# [Work to be completed]
Extract the listing in its entirety, keeping each line identical to the original.
_ _ _ _ _ _ _
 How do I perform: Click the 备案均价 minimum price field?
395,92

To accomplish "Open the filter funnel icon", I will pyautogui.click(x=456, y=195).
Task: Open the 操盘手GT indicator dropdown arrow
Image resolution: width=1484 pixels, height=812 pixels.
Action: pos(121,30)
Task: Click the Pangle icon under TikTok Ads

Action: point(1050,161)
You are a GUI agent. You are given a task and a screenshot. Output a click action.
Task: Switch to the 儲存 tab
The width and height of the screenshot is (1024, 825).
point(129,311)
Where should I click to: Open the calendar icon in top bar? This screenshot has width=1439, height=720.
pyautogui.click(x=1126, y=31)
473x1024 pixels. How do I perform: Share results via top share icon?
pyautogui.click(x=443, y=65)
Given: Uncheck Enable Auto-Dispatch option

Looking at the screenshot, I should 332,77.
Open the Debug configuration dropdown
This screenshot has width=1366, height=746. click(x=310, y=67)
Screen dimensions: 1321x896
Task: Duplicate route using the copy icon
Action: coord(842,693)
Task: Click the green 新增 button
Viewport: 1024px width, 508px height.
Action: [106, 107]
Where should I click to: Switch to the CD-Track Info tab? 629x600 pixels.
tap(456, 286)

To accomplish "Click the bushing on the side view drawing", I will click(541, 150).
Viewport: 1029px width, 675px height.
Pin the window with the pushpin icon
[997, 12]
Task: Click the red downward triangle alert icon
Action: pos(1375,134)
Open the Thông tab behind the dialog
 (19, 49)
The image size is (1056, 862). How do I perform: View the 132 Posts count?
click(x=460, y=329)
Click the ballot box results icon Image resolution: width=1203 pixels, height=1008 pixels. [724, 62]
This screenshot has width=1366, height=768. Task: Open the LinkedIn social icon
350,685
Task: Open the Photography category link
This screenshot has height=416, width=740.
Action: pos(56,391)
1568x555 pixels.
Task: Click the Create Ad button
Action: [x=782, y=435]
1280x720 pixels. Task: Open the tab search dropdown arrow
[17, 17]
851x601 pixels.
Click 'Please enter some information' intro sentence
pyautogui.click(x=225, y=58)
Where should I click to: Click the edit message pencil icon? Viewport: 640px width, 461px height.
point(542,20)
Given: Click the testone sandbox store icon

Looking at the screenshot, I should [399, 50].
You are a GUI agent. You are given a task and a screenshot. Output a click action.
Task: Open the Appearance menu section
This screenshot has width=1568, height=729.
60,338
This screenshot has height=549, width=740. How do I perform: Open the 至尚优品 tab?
_ _ _ _ _ _ _
# [Output for this task]
 How do I perform: Click the 备案均价 minimum price field?
395,92

To accomplish "Open the filter funnel icon", I will pyautogui.click(x=456, y=195).
Task: Open the 操盘手GT indicator dropdown arrow
Image resolution: width=1484 pixels, height=812 pixels.
Action: pos(121,30)
Task: Click the Pangle icon under TikTok Ads

Action: point(1050,161)
You are a GUI agent. You are given a task and a screenshot. Output a click action.
Task: Switch to the 儲存 tab
The width and height of the screenshot is (1024, 825).
point(129,311)
Where should I click to: Open the calendar icon in top bar? This screenshot has width=1439, height=720.
pyautogui.click(x=1126, y=31)
473x1024 pixels. How do I perform: Share results via top share icon?
pyautogui.click(x=443, y=65)
Given: Uncheck Enable Auto-Dispatch option

Looking at the screenshot, I should 332,77.
Open the Debug configuration dropdown
This screenshot has width=1366, height=746. click(x=310, y=67)
Screen dimensions: 1321x896
Task: Duplicate route using the copy icon
Action: coord(842,693)
Task: Click the green 新增 button
Viewport: 1024px width, 508px height.
Action: [106, 107]
Where should I click to: Switch to the CD-Track Info tab? 629x600 pixels.
tap(456, 286)

To accomplish "Click the bushing on the side view drawing", I will click(541, 150).
Viewport: 1029px width, 675px height.
Pin the window with the pushpin icon
[997, 12]
Task: Click the red downward triangle alert icon
Action: pos(1375,134)
Open the Thông tab behind the dialog
 (19, 49)
The image size is (1056, 862). How do I perform: View the 132 Posts count?
click(x=460, y=329)
Click the ballot box results icon Image resolution: width=1203 pixels, height=1008 pixels. [724, 62]
This screenshot has width=1366, height=768. Task: Open the LinkedIn social icon
350,685
Task: Open the Photography category link
This screenshot has height=416, width=740.
Action: pos(56,391)
1568x555 pixels.
Task: Click the Create Ad button
Action: [x=782, y=435]
1280x720 pixels. Task: Open the tab search dropdown arrow
[17, 17]
851x601 pixels.
Click 'Please enter some information' intro sentence
pyautogui.click(x=225, y=58)
Where should I click to: Click the edit message pencil icon? Viewport: 640px width, 461px height.
point(542,20)
Given: Click the testone sandbox store icon

Looking at the screenshot, I should [399, 50].
You are a GUI agent. You are given a task and a screenshot. Output a click action.
Task: Open the Appearance menu section
This screenshot has width=1568, height=729.
60,338
This screenshot has height=549, width=740. How do I perform: Open the 至尚优品 tab?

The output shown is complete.